Na manhã do dia 7 de dezembro
de 2017 eu só fiz mesmo sair da Pousada do Guerreiro, onde me hospedara no dia
anterior, e atravessar a rua para entrar no Museu/Galeria Hansen Bahia – a pousada
fica defronte a essa instituição cultural.
Hansen Bahia, como bem sabem
os iniciados, doou em testamento todo o seu acervo à cidade de Cachoeira – a casa
onde ele morou com a esposa Ilse, na vizinha São Félix, também foi convertida
em museu -, que tratou de disponibilizar um imóvel imponente para abrigá-lo. O museu-galeria
além de abrigar obras e instrumentos de trabalho de Hansen, possui biblioteca e
realiza oficinas de xilogravura.
Tive a grande satisfação de,
no dia da minha visita, ter sido recepcionado pelo auxiliar administrativo da
casa que faz as vezes de monitor, o senhor Gilberto de Araújo Moreira. A alegria,
o entusiasmo e a ânsia de expor o seu saber que emanavam do Gilberto me
contagiaram completamente e tornaram aquele dia inesquecível.
Gilberto me mostrou
trabalhos do alemão, comentando uma coisa e outra. Conduziu-me pelas
dependências do prédio. E, como arremate da minha visita, ele demonstrou como
se faz a impressão a partir da matriz da xilogravura. Foi muito legal. Gilberto
é uma criatura apaixonante.
Antes de deixar o
museu-galeria eu adquiri lá o livro Flor
de São Miguel, uma segunda edição do álbum de gravuras que Hansen lançou
pela primeira vez no ano de 1956, em Salvador, e que foi reeditado em 2015 dentro
das comemorações dos cem anos de nascimento desse alemão baianizado.
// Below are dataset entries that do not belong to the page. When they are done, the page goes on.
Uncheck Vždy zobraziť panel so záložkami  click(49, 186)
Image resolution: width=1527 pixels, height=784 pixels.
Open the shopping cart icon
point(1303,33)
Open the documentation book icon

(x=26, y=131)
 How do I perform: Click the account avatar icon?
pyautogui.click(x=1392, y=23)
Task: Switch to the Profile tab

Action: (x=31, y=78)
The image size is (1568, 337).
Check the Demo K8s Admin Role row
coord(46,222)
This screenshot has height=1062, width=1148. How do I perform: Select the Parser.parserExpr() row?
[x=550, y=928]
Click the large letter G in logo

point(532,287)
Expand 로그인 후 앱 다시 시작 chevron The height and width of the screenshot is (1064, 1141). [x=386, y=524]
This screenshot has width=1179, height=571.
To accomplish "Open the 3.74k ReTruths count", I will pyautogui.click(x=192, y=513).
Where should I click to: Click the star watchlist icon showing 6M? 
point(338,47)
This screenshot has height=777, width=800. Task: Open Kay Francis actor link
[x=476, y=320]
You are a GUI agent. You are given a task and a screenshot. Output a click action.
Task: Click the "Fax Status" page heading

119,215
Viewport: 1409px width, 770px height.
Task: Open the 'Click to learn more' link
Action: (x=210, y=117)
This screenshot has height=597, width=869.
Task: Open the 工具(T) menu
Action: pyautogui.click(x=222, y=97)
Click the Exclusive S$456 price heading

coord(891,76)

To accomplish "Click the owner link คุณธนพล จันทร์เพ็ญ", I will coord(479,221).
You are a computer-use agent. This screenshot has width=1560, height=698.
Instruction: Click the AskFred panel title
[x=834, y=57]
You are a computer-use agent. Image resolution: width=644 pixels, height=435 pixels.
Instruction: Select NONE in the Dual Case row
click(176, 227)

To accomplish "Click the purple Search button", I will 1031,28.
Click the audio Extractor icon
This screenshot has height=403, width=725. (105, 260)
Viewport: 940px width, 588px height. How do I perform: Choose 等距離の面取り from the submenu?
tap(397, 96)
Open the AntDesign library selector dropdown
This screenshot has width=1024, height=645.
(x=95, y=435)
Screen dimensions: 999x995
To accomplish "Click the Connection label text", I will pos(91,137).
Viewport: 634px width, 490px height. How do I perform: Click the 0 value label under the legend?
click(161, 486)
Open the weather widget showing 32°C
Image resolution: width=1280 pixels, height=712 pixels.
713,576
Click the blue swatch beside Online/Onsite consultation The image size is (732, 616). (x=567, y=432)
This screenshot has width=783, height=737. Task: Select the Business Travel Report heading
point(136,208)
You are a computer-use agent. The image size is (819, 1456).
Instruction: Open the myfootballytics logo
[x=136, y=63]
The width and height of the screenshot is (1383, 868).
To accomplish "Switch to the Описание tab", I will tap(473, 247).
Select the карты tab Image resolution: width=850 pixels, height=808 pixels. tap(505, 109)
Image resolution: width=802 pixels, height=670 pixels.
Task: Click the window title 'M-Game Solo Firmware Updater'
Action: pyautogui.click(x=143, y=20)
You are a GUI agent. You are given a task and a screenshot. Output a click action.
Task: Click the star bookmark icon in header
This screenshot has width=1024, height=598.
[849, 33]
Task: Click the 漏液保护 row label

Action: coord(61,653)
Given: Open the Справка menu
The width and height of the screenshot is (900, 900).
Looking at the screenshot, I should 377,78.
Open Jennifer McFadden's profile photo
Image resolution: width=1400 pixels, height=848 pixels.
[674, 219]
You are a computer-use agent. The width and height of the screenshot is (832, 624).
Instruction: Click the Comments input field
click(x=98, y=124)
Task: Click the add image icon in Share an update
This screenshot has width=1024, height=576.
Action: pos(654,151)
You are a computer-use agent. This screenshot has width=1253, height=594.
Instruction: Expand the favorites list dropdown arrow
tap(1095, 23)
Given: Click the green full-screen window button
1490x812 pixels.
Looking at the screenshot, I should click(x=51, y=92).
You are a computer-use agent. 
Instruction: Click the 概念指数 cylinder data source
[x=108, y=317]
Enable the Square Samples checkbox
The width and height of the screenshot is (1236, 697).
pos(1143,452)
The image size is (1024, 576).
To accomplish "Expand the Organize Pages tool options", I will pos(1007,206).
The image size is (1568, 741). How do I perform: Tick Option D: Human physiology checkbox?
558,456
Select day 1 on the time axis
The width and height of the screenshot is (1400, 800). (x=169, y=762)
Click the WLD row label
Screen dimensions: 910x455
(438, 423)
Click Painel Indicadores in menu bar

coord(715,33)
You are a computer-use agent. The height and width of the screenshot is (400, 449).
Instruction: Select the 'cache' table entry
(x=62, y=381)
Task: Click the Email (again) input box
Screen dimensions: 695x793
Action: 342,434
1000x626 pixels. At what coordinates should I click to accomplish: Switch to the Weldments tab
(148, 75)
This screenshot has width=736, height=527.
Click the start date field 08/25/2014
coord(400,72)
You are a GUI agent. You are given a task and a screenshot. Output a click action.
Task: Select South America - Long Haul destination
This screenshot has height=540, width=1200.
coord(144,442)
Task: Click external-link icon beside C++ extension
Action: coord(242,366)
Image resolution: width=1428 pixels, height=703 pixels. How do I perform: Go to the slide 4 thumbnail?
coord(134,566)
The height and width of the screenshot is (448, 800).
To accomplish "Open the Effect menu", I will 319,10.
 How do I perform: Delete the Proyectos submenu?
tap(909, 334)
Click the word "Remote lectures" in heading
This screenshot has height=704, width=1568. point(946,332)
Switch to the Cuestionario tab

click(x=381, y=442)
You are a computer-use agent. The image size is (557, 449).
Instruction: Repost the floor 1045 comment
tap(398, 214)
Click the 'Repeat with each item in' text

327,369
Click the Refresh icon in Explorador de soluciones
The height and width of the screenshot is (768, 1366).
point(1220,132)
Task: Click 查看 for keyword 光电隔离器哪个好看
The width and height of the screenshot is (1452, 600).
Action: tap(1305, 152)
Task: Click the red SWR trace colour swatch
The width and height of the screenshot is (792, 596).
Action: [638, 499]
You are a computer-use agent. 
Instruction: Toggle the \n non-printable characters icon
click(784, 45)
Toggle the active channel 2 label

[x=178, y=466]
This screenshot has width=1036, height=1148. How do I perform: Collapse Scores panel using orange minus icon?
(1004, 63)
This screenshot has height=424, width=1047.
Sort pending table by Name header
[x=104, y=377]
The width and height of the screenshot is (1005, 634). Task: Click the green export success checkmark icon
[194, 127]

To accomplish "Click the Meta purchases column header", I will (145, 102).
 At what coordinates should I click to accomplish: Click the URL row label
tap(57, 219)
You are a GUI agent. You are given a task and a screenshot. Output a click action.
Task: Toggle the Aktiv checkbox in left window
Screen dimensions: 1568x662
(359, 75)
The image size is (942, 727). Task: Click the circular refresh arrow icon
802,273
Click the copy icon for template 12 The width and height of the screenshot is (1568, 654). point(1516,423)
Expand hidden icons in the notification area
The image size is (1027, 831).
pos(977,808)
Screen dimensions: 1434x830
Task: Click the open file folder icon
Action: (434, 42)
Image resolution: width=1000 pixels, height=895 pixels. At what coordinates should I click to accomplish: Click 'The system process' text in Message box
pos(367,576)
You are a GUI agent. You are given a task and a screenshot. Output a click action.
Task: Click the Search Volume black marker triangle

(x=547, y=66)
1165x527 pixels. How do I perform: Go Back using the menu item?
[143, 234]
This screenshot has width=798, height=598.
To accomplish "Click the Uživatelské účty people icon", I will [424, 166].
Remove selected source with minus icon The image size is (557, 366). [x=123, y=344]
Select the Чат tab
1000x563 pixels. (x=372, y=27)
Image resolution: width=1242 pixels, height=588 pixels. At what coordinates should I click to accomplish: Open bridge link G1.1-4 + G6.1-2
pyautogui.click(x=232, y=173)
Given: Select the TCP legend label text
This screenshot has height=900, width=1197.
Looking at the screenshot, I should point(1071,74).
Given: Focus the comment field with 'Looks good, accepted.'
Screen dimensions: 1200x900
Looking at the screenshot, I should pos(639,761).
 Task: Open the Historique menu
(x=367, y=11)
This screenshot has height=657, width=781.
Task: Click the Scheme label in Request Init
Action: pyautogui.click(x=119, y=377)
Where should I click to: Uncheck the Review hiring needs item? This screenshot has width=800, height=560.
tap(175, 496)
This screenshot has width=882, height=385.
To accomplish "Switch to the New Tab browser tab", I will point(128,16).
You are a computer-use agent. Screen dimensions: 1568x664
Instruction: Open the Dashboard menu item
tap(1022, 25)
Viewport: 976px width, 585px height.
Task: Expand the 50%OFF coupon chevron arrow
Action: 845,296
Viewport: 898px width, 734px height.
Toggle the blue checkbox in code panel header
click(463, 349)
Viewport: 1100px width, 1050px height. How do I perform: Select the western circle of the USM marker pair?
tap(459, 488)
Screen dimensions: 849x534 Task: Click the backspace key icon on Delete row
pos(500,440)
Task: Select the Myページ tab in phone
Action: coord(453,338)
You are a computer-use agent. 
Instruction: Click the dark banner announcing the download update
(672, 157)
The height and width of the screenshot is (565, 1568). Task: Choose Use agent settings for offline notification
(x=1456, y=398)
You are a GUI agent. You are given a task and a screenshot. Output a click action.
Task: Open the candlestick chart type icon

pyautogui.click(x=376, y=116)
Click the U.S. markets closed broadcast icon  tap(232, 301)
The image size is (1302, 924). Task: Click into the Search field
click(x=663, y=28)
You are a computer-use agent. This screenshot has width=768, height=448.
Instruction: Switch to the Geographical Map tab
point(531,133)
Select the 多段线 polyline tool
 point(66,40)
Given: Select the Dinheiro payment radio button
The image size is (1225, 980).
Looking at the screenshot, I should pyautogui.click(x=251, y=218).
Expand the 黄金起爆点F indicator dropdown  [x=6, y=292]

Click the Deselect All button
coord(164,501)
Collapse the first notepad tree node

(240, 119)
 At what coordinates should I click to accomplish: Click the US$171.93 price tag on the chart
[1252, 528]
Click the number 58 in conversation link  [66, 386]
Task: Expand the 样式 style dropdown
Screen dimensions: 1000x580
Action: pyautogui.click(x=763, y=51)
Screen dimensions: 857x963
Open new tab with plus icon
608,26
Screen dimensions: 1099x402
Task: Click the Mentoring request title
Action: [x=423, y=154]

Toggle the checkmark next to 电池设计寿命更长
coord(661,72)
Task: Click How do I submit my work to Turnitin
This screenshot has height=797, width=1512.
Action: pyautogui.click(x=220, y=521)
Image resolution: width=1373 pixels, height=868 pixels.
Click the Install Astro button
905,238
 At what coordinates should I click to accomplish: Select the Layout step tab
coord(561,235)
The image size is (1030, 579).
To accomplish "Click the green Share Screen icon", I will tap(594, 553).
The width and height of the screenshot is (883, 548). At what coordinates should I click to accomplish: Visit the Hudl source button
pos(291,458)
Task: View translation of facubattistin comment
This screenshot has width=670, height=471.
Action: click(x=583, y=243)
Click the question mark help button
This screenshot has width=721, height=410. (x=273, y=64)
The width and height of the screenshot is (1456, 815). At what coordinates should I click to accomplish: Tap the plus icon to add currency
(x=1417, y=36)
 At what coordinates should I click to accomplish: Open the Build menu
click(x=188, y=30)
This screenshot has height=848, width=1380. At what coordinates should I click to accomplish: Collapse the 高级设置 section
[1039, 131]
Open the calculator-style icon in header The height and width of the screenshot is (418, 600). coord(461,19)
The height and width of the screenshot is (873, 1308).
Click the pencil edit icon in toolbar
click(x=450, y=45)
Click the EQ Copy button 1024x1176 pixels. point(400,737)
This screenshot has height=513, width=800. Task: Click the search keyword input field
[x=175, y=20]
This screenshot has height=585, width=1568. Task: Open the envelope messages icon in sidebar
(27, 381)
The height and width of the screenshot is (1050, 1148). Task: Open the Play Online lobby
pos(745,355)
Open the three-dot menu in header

Gilberto de Araújo Moreira em ação: entusiasmo contagiante |
No prefácio de sua obra Primeiro encontro com a arte: pequena
introdução ao estudo das artes plásticas, o ainda Karl-Heinz Hansen nos
diz, num tom em que ele revela tanto o didatismo quanto o seu compromisso e a sua
paixão pela matéria esmiuçada, “que o caminho para aprender a compreender a
arte é longo”; e que convém “trilhá-lo desde jovem” (p. 16). Acredito verdadeiramente
nessa assertiva do talentoso gravurista Hansen Bahia. E eu não posso terminar
esta breve apresentação do museu-galeria que abriga parte de sua obra sem
estimular você, leitor, a ir conhecer a cidade de Cachoeira, a obra de Hansen,
que faleceu há quase quarenta e um anos, e o Gilberto de Araújo Moreira que não
faz ideia do bem que me fez ao estar ali comigo cheio de entusiasmo, atenção e
sorrisos que denunciavam uma alegria verdadeira. Qualquer dia desses, a saudade
que eu sinto dele me levará de novo a Cachoeira para revê-lo e abraçá-lo.